阿靛成了極度忠心的丫頭,跟前跟後一刻不肯讓馥香離開視線,生怕她再受到傷害。馥香有些不習慣, 可每次看到她眼巴巴的樣子,拒絕的話便又咽了回去。如果沒有她在, 自己是不是活的安靜的一如死去。
“庶福晉, 我聽說京城來了個鼎有名的崑曲班子, 什麼時候咱們去聽聽吧。”
“庶福晉,聽說他們要在鴻盛茶館登臺, 那裡不是說書的地方嗎?”
“庶福晉……”
小丫頭的嘴巴總是閒不住,不停的將外面聽到的事情告訴馥香。馥香安靜的繡着帕子,不知爲何她總是喜歡繡南飛的雁兒。最後一針結束,絞了絲線,擡頭問:“什麼崑曲班子, 這麼讓人說道?你喜歡聽?”
“好像叫春熙班, 爲什麼那麼多人說他們, 我也不知道啦。我是鄉下丫頭, 只聽過我們那裡的小調, 不知道什麼是崑曲。”
鴻盛茶館?春熙班?好熟悉的名字,一不留神針尖紮了指肚, 冒出一滴殷紅的血珠,落在雁兒的翅膀上。像是傷了,飛不起來。
“你想聽?那我們改天去好了。”甩開心底的古怪感覺,想成全阿靛的歡喜。
小丫頭果然一臉喜色,很快又搖搖頭,說:“還是不要了。”
“爲什麼?”
阿靛左顧右盼了好一會兒,故意壓低了聲音說:“王爺肯定不會答應的。庶福晉,我說了您別生氣啊。聽說鴻盛茶館曾經有個叫雁南飛的女戲子,就是現在要登臺那個戲班的人,年前咱們王爺還把人娶進來做側福晉的,聽說那個戲子還跟一個叫什麼三爺的人有關係。可沒多久人就歿了,有人說是殉情,有人說是被害死的,總之傳的多呢。還有人編成故事來說書,就是咱們府裡面不許說這事兒,連側福晉的名字都不準提,不是很奇怪?”最後還又自作的聰明加了一句:“我相信王爺是喜歡庶福晉的。”
馥香聽到自己的心“噗通、噗通”,幾乎要跳出來一樣。“三爺”,是她記憶中的那個名字嗎?又看看手上的帕子,雁南飛,南飛雁,那個側福晉與她又有什麼關係?她病的時間不正好也是年前。

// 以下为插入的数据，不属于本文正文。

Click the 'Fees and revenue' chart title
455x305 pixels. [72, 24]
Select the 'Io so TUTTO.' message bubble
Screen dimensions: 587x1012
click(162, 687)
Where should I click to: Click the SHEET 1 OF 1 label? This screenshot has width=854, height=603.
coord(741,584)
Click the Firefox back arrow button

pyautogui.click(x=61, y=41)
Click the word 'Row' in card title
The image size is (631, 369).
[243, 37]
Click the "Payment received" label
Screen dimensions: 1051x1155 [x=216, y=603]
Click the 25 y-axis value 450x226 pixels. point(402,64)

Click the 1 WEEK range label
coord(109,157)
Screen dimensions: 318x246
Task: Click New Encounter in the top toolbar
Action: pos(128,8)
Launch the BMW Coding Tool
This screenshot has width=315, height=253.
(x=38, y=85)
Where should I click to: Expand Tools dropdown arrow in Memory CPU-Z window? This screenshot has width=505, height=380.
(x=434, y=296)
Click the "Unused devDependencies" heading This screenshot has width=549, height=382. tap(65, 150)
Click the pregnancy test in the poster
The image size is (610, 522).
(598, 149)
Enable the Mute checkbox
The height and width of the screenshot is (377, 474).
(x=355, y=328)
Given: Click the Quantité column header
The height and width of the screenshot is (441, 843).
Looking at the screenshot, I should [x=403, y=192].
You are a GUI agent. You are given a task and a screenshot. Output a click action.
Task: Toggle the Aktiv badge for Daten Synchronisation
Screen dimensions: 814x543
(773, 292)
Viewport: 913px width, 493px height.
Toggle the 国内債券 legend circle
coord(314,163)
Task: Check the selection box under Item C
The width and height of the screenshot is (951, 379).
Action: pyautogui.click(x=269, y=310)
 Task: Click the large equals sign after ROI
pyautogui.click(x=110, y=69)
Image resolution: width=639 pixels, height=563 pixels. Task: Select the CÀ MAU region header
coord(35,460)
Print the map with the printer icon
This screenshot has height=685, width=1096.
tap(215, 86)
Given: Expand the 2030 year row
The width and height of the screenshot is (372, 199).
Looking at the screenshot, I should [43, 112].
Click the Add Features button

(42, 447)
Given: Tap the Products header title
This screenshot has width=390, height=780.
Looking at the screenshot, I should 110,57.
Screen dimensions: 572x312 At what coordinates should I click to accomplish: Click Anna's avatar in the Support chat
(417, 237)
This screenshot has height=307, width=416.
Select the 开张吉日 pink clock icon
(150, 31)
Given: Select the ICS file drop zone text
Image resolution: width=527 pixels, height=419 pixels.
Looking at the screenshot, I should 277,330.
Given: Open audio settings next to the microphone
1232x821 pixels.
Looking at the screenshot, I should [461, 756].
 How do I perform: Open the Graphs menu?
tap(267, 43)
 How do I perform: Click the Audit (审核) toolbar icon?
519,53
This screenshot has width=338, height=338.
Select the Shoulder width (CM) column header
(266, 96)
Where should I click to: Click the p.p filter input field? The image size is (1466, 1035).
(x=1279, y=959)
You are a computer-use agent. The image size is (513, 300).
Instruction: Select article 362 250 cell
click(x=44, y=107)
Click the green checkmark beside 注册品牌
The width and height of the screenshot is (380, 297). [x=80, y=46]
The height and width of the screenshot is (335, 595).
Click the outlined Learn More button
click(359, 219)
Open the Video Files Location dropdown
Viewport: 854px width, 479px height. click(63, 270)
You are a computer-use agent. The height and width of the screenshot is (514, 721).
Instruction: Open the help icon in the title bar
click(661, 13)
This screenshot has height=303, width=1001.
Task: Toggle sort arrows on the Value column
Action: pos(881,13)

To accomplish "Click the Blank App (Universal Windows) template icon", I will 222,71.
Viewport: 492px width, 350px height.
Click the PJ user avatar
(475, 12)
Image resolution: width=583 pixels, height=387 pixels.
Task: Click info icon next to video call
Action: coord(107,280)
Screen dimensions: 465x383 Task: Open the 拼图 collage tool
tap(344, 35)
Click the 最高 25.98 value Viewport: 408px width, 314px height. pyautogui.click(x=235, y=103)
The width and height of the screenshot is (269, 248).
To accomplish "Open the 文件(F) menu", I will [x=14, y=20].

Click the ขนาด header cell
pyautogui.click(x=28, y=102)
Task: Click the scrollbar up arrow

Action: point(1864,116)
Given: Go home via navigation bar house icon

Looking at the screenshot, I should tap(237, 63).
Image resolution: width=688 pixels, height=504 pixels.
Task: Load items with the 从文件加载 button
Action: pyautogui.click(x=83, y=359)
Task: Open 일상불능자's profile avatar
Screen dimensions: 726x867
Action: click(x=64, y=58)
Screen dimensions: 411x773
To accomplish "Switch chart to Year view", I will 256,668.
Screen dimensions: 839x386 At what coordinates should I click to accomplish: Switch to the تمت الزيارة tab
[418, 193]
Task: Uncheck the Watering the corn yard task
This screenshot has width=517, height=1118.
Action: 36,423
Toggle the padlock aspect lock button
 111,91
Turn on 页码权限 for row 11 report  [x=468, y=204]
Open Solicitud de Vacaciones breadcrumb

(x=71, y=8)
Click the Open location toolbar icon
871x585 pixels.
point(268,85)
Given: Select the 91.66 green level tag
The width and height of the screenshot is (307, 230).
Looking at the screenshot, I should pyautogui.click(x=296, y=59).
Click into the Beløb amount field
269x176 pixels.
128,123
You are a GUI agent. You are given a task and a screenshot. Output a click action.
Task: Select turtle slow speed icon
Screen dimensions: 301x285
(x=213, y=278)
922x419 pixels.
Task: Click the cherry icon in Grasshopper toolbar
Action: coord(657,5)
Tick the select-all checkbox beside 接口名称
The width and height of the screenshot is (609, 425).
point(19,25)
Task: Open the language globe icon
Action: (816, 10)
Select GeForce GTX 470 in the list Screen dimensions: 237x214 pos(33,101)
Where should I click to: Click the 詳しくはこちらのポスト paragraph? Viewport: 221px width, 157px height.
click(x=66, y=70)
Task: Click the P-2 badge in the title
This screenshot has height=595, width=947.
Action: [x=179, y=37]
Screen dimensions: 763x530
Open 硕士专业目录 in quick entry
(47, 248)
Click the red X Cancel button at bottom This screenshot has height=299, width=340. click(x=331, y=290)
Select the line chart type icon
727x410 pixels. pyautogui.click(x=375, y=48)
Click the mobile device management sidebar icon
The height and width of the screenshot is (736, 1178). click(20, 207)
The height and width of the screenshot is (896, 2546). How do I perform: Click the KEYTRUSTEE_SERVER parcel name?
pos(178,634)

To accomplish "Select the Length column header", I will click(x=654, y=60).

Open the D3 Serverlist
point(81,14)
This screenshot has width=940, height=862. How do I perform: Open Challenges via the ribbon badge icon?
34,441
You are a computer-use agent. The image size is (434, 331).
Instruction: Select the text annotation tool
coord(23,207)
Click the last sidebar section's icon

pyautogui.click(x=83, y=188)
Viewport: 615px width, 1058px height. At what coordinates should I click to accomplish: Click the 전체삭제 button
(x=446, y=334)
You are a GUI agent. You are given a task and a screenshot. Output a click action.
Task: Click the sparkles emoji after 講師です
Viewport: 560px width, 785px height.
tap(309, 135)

“你怎麼聽說這些的?”詢問的聲音有些顫抖,連她自己都不知道爲什麼會這麼不安。
阿靛似乎沒有察覺馥香的不對勁,乖乖的回答說:“之前我跟阿黛姐姐出府辦事的時候,偷偷跑到鴻盛茶館聽說書知道的。呀,庶福晉不會告訴管事嬤嬤吧?”
馥香被阿靛緊張的神情逗得微微一笑,她都說了纔想到擔憂,真是個傻丫頭。搖頭,壓下心底的不安,淡淡的說:“不會告訴管事嬤嬤的,放心好了。既然府裡不讓傳的事情,以後也不要說了。等有空了我們去聽戲,你不是沒聽過嗎?”
“好啊,好啊,謝謝庶福晉。”
她的天地只在蘭苑,是他的保護,還是故意。像是隨意的詢問:“阿靛,阿黛現在還在福晉那裡伺候嗎?你跟她感情很好?”
阿靛嘟着嘴,不情願的回答:“她是福晉派來監視您的,我說了不要再跟她講話。”
馥香有些主意打定,反倒認真的說:“阿靛,你知道我忘記了過去,王爺又不願告訴我,我想福晉肯定是曉得的。沒有人喜歡自己的過去是空白,我想知道卻不方便去問,你能不能通過阿黛幫我悄悄打聽一下?不能讓其他任何人知道了,可以嗎?拜託你。”
阿靛有些爲難,她直覺的這樣不好,可庶福晉第一次對她說“拜託”,讓她覺得自己很有用。沉默了很久,阿靛終於用力的點頭,答應道“庶福晉放心,我一定幫您打聽出來。”
馥香笑笑,她不想利用這麼單純又對她好的小丫頭,可她的身邊再沒有可以更加信任的人了。
而此時,阿靛並不知道,她看似很小的事情會引起多大的風波。這些暫且不提,端看今夜春熙班京城再登臺。
三爺雖然卸了許多身份,可人脈和餘威還在,想做一件事並不難。所以,很快的,鴻盛茶館被重新收整一新,該請的人,該傳的消息一點不落。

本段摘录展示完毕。